## SHORT EXERCISE
Pick out and copy in full every line of the records below that contains the word "This".

## LISTING
:::::
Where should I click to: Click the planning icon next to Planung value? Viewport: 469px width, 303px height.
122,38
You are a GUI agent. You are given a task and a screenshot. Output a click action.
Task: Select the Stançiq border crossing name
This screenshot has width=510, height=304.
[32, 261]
:::::
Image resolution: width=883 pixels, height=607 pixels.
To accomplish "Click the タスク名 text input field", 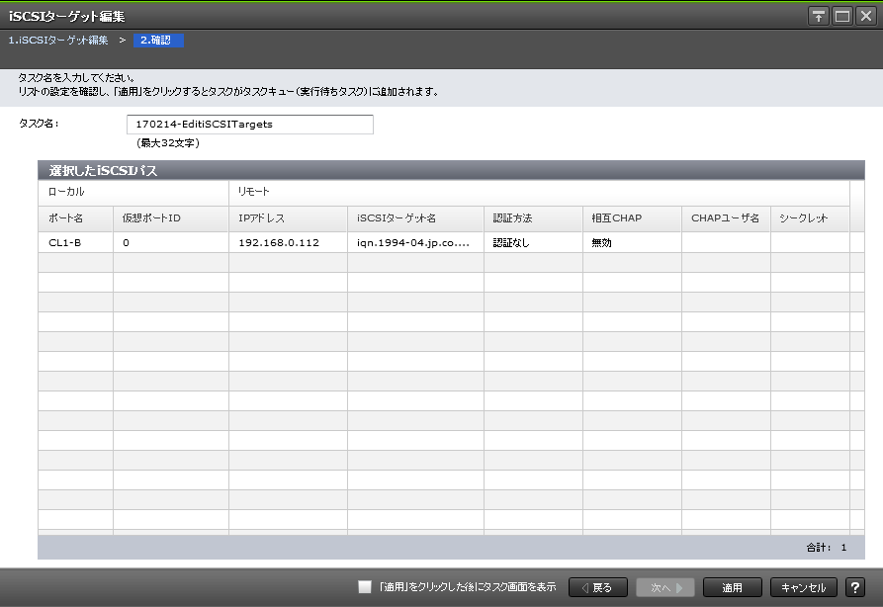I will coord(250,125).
:::::
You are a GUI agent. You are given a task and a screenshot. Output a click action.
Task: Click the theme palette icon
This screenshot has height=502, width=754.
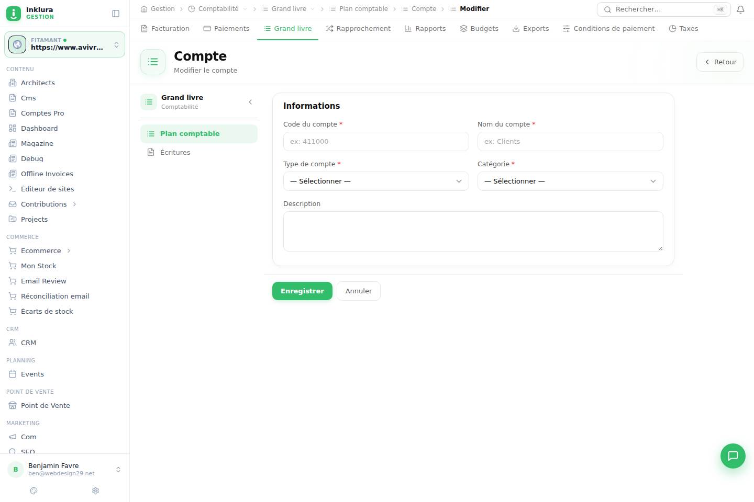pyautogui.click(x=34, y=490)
:::::
## REPLY
This screenshot has width=510, height=304.
This screenshot has height=502, width=754.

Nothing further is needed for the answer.